TO DO — Please output exactly the part of the records below that opens with the line containing "Screen dimensions: 450x410" and closes with the line containing "This screenshot has width=812, height=1501.", both lines included, and nothing else.

Collected data:
------------------------------
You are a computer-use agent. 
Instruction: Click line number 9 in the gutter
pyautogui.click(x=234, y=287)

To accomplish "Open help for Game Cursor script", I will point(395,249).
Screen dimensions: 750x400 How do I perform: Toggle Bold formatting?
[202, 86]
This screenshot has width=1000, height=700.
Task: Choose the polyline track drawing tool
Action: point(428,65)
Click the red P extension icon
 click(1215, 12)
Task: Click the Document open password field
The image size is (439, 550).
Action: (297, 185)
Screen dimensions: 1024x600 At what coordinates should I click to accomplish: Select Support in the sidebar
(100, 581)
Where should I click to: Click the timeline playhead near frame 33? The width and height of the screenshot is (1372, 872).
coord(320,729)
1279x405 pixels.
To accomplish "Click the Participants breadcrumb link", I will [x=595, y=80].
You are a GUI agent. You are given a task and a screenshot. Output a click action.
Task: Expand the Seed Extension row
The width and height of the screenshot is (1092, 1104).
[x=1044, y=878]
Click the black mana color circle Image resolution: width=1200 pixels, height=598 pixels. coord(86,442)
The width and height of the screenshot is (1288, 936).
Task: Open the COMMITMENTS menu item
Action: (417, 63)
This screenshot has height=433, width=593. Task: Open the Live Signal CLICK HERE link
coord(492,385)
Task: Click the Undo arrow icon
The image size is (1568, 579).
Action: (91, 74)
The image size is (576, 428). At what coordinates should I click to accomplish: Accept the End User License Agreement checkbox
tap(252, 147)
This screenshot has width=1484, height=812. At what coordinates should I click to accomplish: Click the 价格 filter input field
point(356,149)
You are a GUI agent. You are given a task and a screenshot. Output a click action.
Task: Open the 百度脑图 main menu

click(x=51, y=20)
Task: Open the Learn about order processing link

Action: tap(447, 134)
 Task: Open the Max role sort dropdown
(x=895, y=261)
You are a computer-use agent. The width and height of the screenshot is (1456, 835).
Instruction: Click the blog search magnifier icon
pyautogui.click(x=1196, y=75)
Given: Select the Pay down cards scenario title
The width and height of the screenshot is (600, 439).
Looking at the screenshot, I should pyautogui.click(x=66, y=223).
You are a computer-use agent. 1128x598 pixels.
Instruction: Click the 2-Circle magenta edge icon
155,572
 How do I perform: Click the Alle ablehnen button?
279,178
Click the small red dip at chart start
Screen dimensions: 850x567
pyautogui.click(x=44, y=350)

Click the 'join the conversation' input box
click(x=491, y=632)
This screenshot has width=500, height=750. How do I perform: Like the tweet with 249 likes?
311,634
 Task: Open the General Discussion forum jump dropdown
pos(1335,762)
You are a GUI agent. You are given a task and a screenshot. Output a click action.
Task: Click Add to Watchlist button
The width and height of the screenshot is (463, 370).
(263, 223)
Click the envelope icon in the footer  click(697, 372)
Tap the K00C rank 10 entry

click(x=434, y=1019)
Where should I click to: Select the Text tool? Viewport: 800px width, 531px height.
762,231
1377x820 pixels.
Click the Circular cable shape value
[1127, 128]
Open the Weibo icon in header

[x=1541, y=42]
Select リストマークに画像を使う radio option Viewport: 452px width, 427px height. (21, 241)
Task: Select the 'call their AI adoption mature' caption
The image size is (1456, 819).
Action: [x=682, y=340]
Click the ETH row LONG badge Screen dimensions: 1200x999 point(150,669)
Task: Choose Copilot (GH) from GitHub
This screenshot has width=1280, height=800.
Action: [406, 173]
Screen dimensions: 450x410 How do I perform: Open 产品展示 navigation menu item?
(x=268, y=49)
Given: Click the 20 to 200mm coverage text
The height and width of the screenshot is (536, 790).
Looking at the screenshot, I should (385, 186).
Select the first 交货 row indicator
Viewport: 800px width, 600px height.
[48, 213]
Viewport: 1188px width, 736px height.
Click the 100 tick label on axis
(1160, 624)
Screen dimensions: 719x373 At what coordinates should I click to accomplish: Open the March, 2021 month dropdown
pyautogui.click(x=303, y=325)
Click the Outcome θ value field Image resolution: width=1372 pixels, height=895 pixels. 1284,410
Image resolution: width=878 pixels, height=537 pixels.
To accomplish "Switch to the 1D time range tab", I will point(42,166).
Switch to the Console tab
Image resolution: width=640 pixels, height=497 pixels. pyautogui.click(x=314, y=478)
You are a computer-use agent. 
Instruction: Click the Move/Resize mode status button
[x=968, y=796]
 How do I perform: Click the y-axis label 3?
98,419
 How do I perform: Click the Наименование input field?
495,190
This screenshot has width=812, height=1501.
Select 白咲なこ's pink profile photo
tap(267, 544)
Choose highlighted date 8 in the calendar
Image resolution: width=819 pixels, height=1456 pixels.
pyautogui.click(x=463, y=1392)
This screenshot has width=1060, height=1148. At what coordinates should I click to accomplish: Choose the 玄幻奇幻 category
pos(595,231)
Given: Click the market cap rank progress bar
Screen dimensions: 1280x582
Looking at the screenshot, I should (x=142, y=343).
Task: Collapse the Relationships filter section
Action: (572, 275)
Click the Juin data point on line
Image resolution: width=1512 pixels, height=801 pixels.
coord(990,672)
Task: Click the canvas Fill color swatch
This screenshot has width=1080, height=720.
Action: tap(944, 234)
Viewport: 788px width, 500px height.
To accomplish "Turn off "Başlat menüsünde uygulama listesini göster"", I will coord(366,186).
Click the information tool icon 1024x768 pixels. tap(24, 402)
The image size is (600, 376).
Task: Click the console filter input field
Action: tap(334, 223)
------------------------------
TASK ANSWER —
Screen dimensions: 450x410 How do I perform: Open 产品展示 navigation menu item?
(x=268, y=49)
Given: Click the 20 to 200mm coverage text
The height and width of the screenshot is (536, 790).
Looking at the screenshot, I should (385, 186).
Select the first 交货 row indicator
Viewport: 800px width, 600px height.
[48, 213]
Viewport: 1188px width, 736px height.
Click the 100 tick label on axis
(1160, 624)
Screen dimensions: 719x373 At what coordinates should I click to accomplish: Open the March, 2021 month dropdown
pyautogui.click(x=303, y=325)
Click the Outcome θ value field Image resolution: width=1372 pixels, height=895 pixels. 1284,410
Image resolution: width=878 pixels, height=537 pixels.
To accomplish "Switch to the 1D time range tab", I will point(42,166).
Switch to the Console tab
Image resolution: width=640 pixels, height=497 pixels. pyautogui.click(x=314, y=478)
You are a computer-use agent. 
Instruction: Click the Move/Resize mode status button
[x=968, y=796]
 How do I perform: Click the y-axis label 3?
98,419
 How do I perform: Click the Наименование input field?
495,190
This screenshot has width=812, height=1501.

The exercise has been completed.